Cooking is Carey Gordon's passion. Just two years ago, he didn't think he'd ever be able to get behind the stove again. Several seizures and a stroke left him unable to walk, with limited motor skills and poor memory.
Carey Gordon says, "Numbness of my entire right side from the top of my head to the bottom of my feet, every thing was down. I couldn't hear properly, I couldn't, I still can't see properly." Now music therapy is helping Carey get his life back.
Assistant Director of Music Therapy at Beth Abraham David Ramsey says, "Because of Carey's brain injury he has problems remembering things. In order to play this keyboard, he has to remember all the buttons, where they go, what they control. He has to remember chord progressions, so there is a multitude of neurological functions in play."

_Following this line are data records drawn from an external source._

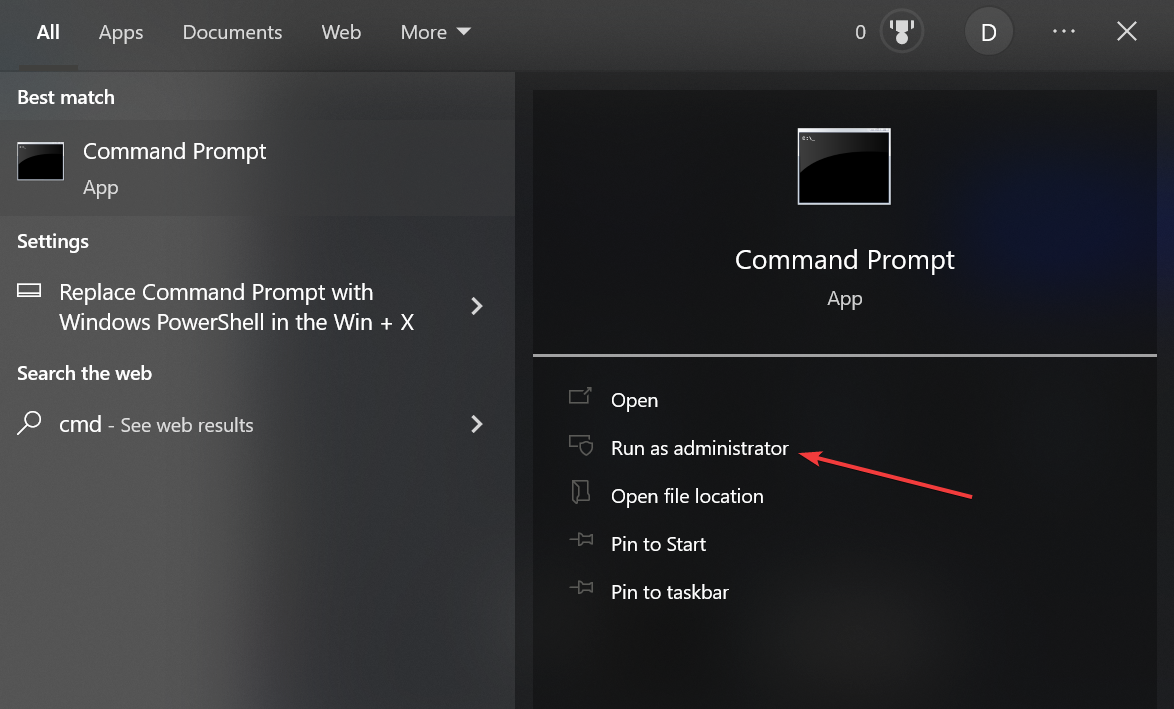
Task: Expand the More filter dropdown
Action: click(x=435, y=32)
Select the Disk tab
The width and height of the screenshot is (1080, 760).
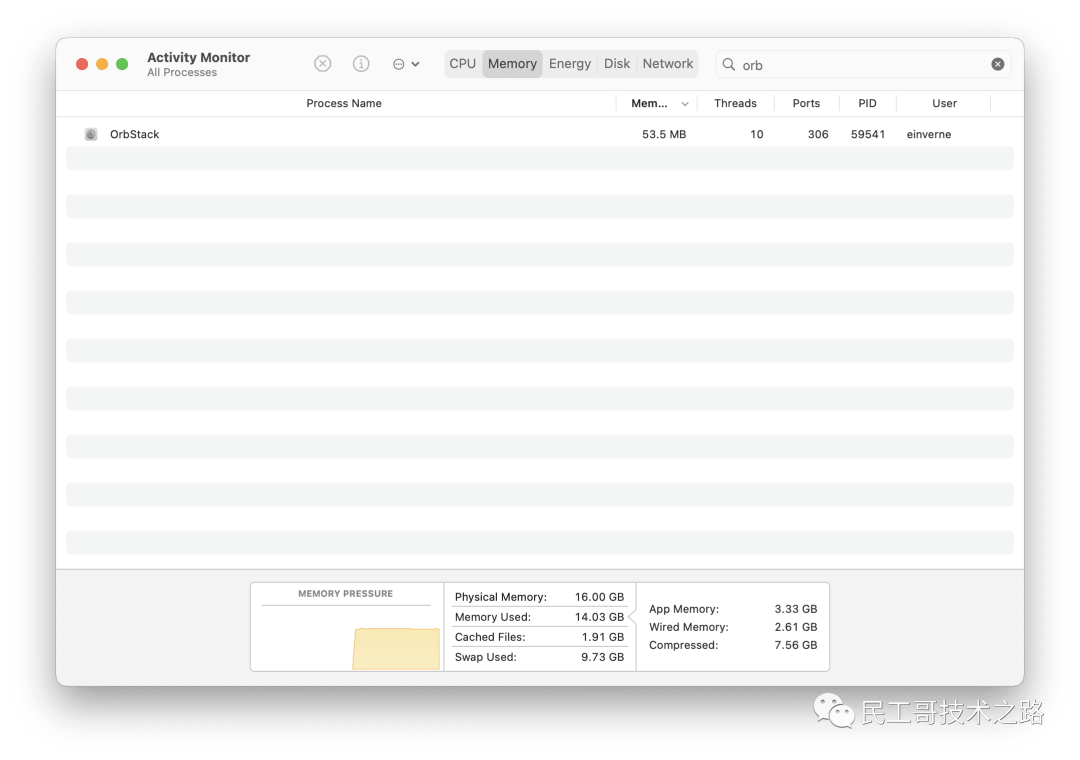pos(616,63)
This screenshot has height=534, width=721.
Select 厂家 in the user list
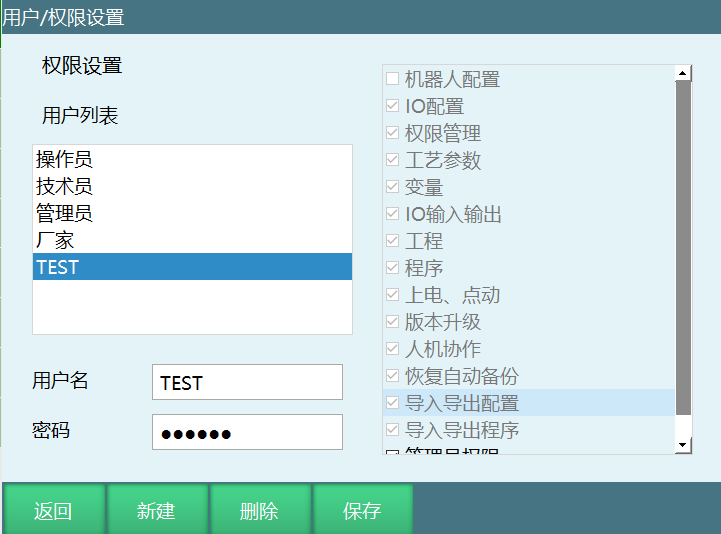point(55,240)
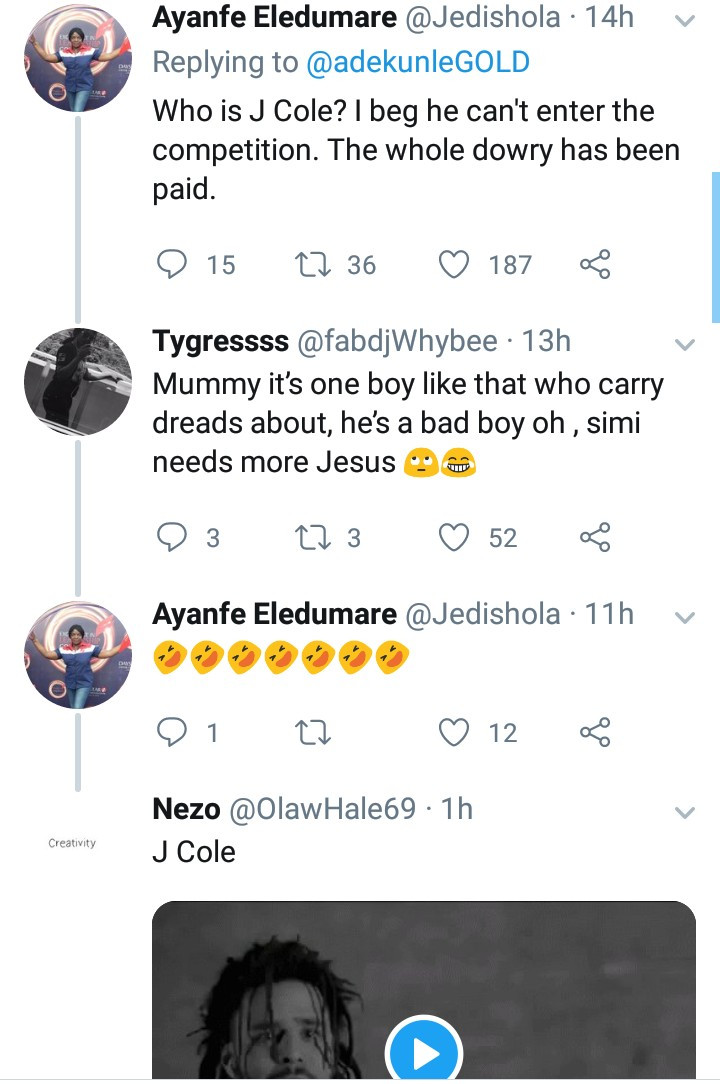Like the emoji tweet with 12 likes
720x1084 pixels.
click(455, 733)
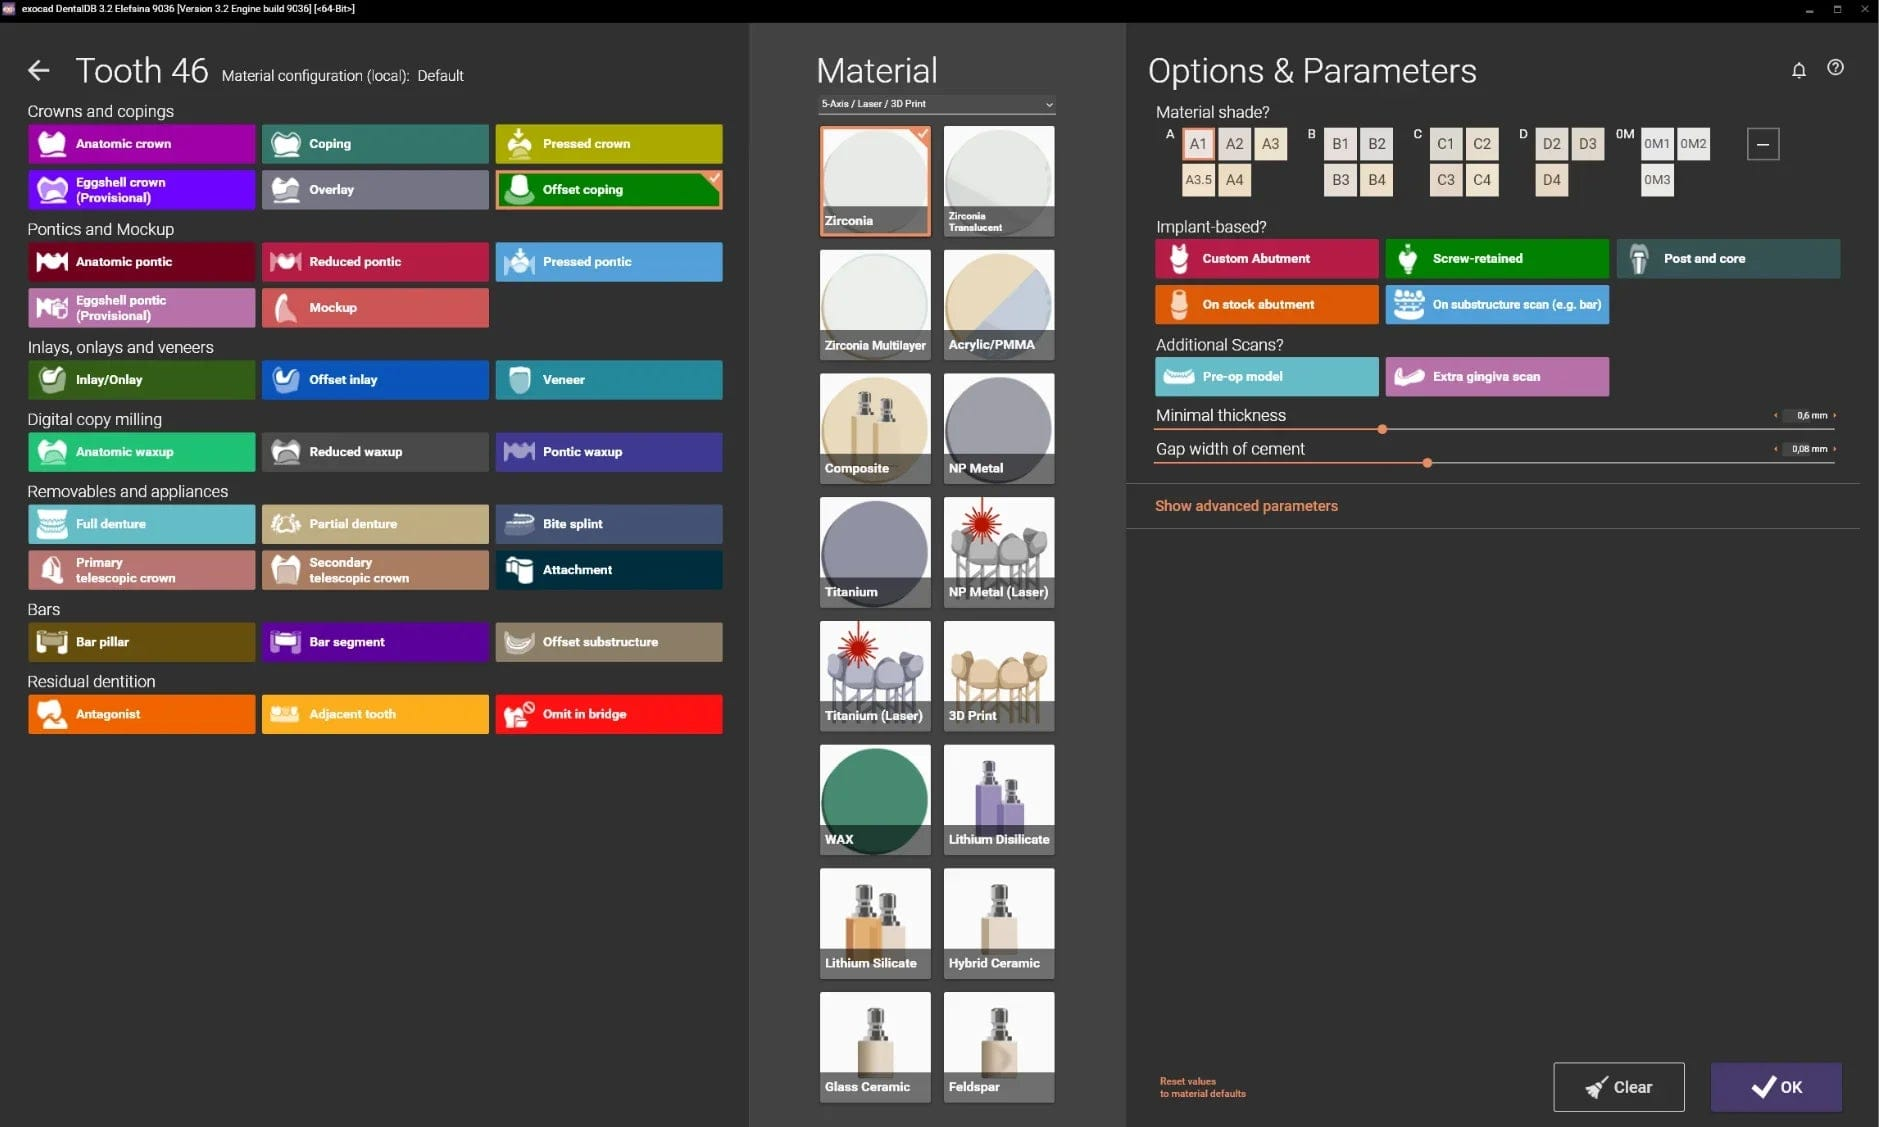Open the 5-Axis / Laser / 3D Print dropdown

(936, 104)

Dr. Steven Sparr from Albert Einstein College of Medicine says, "Music has the ability to sort of unlock patients who have severe dementia. Patients who are unable to speak can suddenly come alive."
Music therapy helps patients like Carey with their motor skills and cognitive abilities like memory.
"Only in the recent years that we have had the scientific tools to begin to see how music is processed in the brain, how music changes the brain," explains Dr. Sparr.
Music can also be a powerful rehabilitation tool helping substance abuse problems, brain injuries, physical disabilities, and acute and chronic pain.
Carey says music therapy has been a miracle for him. He says, "Music therapy works, in my book it works."